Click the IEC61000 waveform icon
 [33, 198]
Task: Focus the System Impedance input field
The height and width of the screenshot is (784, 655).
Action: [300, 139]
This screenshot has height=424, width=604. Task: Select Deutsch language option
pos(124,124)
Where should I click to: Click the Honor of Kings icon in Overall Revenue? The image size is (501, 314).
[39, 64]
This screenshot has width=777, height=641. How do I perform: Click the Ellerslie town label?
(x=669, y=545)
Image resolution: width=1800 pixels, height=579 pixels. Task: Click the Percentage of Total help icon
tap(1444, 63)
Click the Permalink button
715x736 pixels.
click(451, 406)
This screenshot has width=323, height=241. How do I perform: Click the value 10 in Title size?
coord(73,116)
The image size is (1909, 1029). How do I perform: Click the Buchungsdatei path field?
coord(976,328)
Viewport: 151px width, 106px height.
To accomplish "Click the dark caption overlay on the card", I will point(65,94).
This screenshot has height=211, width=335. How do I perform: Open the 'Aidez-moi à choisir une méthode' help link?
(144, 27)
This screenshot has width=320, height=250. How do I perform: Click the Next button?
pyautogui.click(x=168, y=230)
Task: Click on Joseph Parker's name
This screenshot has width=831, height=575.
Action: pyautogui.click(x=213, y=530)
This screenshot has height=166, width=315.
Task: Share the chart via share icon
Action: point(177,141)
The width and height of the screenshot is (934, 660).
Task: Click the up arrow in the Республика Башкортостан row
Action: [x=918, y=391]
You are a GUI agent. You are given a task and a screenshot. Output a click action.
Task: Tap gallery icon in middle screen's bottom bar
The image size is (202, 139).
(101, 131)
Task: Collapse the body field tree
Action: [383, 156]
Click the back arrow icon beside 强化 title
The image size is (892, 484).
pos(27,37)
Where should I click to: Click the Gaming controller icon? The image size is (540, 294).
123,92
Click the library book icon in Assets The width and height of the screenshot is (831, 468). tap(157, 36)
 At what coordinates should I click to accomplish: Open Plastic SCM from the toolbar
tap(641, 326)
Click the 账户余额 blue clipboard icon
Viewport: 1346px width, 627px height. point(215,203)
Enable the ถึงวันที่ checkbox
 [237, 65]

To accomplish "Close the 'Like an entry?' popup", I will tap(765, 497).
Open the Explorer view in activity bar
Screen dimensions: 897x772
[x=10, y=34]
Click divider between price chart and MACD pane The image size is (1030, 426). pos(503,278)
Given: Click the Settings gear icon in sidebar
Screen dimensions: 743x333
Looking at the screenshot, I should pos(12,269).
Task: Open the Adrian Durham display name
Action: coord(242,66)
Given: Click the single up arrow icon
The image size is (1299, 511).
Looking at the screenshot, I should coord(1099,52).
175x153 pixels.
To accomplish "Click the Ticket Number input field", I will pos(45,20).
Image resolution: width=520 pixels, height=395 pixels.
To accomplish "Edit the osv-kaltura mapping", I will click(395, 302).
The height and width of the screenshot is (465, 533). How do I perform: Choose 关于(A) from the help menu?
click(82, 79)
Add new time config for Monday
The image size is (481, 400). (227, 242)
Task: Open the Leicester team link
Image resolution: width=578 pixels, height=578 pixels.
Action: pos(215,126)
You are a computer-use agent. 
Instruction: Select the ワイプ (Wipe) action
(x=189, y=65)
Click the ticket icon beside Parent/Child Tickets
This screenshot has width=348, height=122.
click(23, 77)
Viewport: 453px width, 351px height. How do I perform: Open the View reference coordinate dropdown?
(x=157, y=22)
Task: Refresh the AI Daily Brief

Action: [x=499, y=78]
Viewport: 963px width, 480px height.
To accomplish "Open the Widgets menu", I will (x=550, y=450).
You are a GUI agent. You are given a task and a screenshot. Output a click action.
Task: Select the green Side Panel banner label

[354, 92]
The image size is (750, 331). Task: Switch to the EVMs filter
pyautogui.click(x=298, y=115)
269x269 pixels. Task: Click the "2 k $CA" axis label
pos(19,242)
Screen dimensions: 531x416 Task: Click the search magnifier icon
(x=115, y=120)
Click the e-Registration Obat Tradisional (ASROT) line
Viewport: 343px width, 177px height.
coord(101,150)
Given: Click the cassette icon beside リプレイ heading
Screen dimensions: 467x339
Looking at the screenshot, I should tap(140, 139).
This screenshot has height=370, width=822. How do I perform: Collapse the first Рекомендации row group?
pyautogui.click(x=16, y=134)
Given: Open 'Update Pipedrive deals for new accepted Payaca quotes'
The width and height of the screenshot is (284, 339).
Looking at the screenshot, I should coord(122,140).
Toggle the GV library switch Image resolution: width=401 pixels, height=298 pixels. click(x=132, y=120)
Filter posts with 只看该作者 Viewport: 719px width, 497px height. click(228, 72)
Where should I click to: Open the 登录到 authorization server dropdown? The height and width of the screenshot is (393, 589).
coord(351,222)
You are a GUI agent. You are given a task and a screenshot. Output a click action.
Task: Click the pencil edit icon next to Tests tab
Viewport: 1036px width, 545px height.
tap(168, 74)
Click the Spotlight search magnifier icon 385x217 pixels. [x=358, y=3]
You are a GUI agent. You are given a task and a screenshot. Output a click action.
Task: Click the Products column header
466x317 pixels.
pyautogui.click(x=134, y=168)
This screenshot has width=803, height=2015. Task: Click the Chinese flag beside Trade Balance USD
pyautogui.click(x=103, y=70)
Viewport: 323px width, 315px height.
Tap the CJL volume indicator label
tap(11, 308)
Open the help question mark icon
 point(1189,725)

INSTRUCTIONS FOR THE TASK: The material must be transcribed exactly, down to the last line.

RESULT OF THIS TASK:
Click the IEC61000 waveform icon
 [33, 198]
Task: Focus the System Impedance input field
The height and width of the screenshot is (784, 655).
Action: [300, 139]
This screenshot has height=424, width=604. Task: Select Deutsch language option
pos(124,124)
Where should I click to: Click the Honor of Kings icon in Overall Revenue? The image size is (501, 314).
[39, 64]
This screenshot has width=777, height=641. How do I perform: Click the Ellerslie town label?
(x=669, y=545)
Image resolution: width=1800 pixels, height=579 pixels. Task: Click the Percentage of Total help icon
tap(1444, 63)
Click the Permalink button
715x736 pixels.
click(451, 406)
This screenshot has width=323, height=241. How do I perform: Click the value 10 in Title size?
coord(73,116)
The image size is (1909, 1029). How do I perform: Click the Buchungsdatei path field?
coord(976,328)
Viewport: 151px width, 106px height.
To accomplish "Click the dark caption overlay on the card", I will point(65,94).
This screenshot has height=211, width=335. How do I perform: Open the 'Aidez-moi à choisir une méthode' help link?
(144, 27)
This screenshot has width=320, height=250. How do I perform: Click the Next button?
pyautogui.click(x=168, y=230)
Task: Click on Joseph Parker's name
This screenshot has width=831, height=575.
Action: pyautogui.click(x=213, y=530)
This screenshot has height=166, width=315.
Task: Share the chart via share icon
Action: point(177,141)
The width and height of the screenshot is (934, 660).
Task: Click the up arrow in the Республика Башкортостан row
Action: [x=918, y=391]
You are a GUI agent. You are given a task and a screenshot. Output a click action.
Task: Tap gallery icon in middle screen's bottom bar
The image size is (202, 139).
(101, 131)
Task: Collapse the body field tree
Action: [383, 156]
Click the back arrow icon beside 强化 title
The image size is (892, 484).
pos(27,37)
Where should I click to: Click the Gaming controller icon? The image size is (540, 294).
123,92
Click the library book icon in Assets The width and height of the screenshot is (831, 468). tap(157, 36)
 At what coordinates should I click to accomplish: Open Plastic SCM from the toolbar
tap(641, 326)
Click the 账户余额 blue clipboard icon
Viewport: 1346px width, 627px height. point(215,203)
Enable the ถึงวันที่ checkbox
 [237, 65]

To accomplish "Close the 'Like an entry?' popup", I will tap(765, 497).
Open the Explorer view in activity bar
Screen dimensions: 897x772
[x=10, y=34]
Click divider between price chart and MACD pane The image size is (1030, 426). pos(503,278)
Given: Click the Settings gear icon in sidebar
Screen dimensions: 743x333
Looking at the screenshot, I should pos(12,269).
Task: Open the Adrian Durham display name
Action: coord(242,66)
Given: Click the single up arrow icon
The image size is (1299, 511).
Looking at the screenshot, I should coord(1099,52).
175x153 pixels.
To accomplish "Click the Ticket Number input field", I will pos(45,20).
Image resolution: width=520 pixels, height=395 pixels.
To accomplish "Edit the osv-kaltura mapping", I will click(395, 302).
The height and width of the screenshot is (465, 533). How do I perform: Choose 关于(A) from the help menu?
click(82, 79)
Add new time config for Monday
The image size is (481, 400). (227, 242)
Task: Open the Leicester team link
Image resolution: width=578 pixels, height=578 pixels.
Action: pos(215,126)
You are a computer-use agent. 
Instruction: Select the ワイプ (Wipe) action
(x=189, y=65)
Click the ticket icon beside Parent/Child Tickets
This screenshot has width=348, height=122.
click(23, 77)
Viewport: 453px width, 351px height. How do I perform: Open the View reference coordinate dropdown?
(x=157, y=22)
Task: Refresh the AI Daily Brief

Action: [x=499, y=78]
Viewport: 963px width, 480px height.
To accomplish "Open the Widgets menu", I will (x=550, y=450).
You are a GUI agent. You are given a task and a screenshot. Output a click action.
Task: Select the green Side Panel banner label

[354, 92]
The image size is (750, 331). Task: Switch to the EVMs filter
pyautogui.click(x=298, y=115)
269x269 pixels. Task: Click the "2 k $CA" axis label
pos(19,242)
Screen dimensions: 531x416 Task: Click the search magnifier icon
(x=115, y=120)
Click the e-Registration Obat Tradisional (ASROT) line
Viewport: 343px width, 177px height.
coord(101,150)
Given: Click the cassette icon beside リプレイ heading
Screen dimensions: 467x339
Looking at the screenshot, I should tap(140, 139).
This screenshot has height=370, width=822. How do I perform: Collapse the first Рекомендации row group?
pyautogui.click(x=16, y=134)
Given: Open 'Update Pipedrive deals for new accepted Payaca quotes'
The width and height of the screenshot is (284, 339).
Looking at the screenshot, I should coord(122,140).
Toggle the GV library switch Image resolution: width=401 pixels, height=298 pixels. click(x=132, y=120)
Filter posts with 只看该作者 Viewport: 719px width, 497px height. click(228, 72)
Where should I click to: Open the 登录到 authorization server dropdown? The height and width of the screenshot is (393, 589).
coord(351,222)
You are a GUI agent. You are given a task and a screenshot. Output a click action.
Task: Click the pencil edit icon next to Tests tab
Viewport: 1036px width, 545px height.
tap(168, 74)
Click the Spotlight search magnifier icon 385x217 pixels. [x=358, y=3]
You are a GUI agent. You are given a task and a screenshot. Output a click action.
Task: Click the Products column header
466x317 pixels.
pyautogui.click(x=134, y=168)
This screenshot has width=803, height=2015. Task: Click the Chinese flag beside Trade Balance USD
pyautogui.click(x=103, y=70)
Viewport: 323px width, 315px height.
Tap the CJL volume indicator label
tap(11, 308)
Open the help question mark icon
 point(1189,725)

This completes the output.